You can very well write something without really knowing it. In fact it's more than obvious that the majority of code written these days falls under that category.

Programming is hard and it takes years if not decades to "know" how to do it to an extent that's not harmful. This also applies to learning the tools. Some tools are easier to learn than others. C++ is notoriously difficult to learn.

You can write in a language even if you don't know it fully. C++ is a difficult case, because you have a historically rich syntax with even more richer modern syntax. But that doesn't mean you cannot write in the language, it just means you will focus on a subset that you do know. This is true about any language. Do you know about far pointers in C? Do you know all the intricacies of the Swift or Kotlin syntaxes? That does not mean you can't write software in these languages, or that you don't know them.

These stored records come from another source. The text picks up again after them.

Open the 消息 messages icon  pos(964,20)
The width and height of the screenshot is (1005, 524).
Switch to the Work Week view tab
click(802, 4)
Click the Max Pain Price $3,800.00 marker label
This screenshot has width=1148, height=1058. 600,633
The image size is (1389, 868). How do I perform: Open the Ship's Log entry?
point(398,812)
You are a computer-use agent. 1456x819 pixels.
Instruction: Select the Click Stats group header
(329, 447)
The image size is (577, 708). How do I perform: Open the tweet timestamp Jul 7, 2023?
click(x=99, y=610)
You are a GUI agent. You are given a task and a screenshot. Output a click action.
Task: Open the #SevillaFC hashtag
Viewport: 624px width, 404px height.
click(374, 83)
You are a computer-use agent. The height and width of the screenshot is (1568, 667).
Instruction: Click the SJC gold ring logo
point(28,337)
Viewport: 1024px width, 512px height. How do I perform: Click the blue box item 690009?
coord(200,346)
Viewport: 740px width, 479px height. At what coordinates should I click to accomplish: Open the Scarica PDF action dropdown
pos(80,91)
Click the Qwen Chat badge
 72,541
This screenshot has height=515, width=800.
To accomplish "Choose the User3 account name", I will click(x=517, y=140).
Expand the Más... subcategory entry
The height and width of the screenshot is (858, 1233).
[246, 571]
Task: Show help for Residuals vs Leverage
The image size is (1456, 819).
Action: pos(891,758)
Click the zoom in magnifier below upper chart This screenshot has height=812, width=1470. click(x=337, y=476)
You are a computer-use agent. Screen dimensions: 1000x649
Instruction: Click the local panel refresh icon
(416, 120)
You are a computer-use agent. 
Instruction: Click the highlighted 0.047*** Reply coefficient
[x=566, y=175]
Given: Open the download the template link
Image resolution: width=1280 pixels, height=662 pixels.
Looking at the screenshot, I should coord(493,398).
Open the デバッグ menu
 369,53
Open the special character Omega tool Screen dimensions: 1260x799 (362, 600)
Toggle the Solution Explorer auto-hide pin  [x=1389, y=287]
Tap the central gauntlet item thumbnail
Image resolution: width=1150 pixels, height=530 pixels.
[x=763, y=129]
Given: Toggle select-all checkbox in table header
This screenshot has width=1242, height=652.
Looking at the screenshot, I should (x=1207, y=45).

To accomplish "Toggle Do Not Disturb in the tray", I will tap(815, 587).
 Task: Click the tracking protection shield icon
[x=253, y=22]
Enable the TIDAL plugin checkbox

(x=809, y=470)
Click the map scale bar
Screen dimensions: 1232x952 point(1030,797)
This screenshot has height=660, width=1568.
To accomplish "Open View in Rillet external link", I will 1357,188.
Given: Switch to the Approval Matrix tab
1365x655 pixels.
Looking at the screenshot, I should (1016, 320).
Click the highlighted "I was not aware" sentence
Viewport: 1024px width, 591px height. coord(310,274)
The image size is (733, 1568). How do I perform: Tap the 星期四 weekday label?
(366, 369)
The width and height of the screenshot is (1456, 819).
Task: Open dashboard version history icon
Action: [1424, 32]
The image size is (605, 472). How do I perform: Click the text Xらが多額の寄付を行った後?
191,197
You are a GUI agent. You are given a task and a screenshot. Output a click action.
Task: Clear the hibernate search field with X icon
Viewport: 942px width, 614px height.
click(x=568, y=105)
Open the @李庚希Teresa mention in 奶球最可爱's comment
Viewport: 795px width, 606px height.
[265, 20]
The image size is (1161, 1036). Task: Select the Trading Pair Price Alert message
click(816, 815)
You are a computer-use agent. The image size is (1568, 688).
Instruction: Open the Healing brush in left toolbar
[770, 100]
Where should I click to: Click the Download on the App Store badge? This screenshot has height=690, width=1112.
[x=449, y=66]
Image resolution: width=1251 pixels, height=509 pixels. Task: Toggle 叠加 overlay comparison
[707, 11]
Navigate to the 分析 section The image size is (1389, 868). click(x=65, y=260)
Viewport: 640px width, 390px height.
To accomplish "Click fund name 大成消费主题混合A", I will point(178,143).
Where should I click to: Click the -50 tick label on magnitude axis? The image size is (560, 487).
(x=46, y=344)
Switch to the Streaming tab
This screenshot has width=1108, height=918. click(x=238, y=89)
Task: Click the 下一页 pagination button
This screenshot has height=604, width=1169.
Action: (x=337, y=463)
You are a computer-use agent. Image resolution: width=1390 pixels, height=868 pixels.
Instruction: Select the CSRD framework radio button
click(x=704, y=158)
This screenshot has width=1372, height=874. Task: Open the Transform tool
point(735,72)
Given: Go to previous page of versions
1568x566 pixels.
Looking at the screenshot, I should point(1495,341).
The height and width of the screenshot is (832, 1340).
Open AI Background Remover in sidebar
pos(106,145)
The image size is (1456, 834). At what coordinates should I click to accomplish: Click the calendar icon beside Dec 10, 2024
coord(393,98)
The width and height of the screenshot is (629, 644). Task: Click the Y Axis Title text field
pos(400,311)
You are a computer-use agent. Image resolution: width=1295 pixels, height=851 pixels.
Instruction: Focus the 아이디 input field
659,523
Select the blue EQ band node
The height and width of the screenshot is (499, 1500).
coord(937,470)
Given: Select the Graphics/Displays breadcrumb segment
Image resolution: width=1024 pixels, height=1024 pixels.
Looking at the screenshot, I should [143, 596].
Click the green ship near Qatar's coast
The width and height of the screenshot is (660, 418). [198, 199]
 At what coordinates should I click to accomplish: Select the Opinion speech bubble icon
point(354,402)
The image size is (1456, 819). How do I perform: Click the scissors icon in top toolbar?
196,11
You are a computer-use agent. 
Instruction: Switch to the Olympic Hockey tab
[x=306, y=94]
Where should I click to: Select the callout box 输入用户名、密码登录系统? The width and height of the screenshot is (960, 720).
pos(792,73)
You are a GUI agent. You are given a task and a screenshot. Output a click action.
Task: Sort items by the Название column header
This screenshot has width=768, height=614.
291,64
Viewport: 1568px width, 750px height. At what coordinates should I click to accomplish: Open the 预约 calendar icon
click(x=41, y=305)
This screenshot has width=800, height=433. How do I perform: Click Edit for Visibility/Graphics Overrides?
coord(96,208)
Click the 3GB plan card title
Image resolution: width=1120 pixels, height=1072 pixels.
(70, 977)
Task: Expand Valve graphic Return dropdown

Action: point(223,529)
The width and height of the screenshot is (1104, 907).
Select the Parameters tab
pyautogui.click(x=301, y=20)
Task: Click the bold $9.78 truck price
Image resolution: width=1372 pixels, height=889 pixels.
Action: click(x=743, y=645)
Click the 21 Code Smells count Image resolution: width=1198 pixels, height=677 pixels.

JavaScript isn't free of this at all, it's also a very complex syntax, due to many years of lumping more and more features without any coherent design. The tooling around JavaScript is notoriously bad and broken. Having to rely on package for basic stdlib functionality, having to understand how nested dependencies can and will collide, etc.—all of that creates much higher cognitive load than having to use C Lion or Visual Studio (not Code) for C++ development.

Apparently Microsoft, Google and Apple see it otherwise, hence their initiatives to improve C++ static analysers, lock down the use of C and C++ on their platforms with focus on safer languages, and even start making use of hardware memory tagging.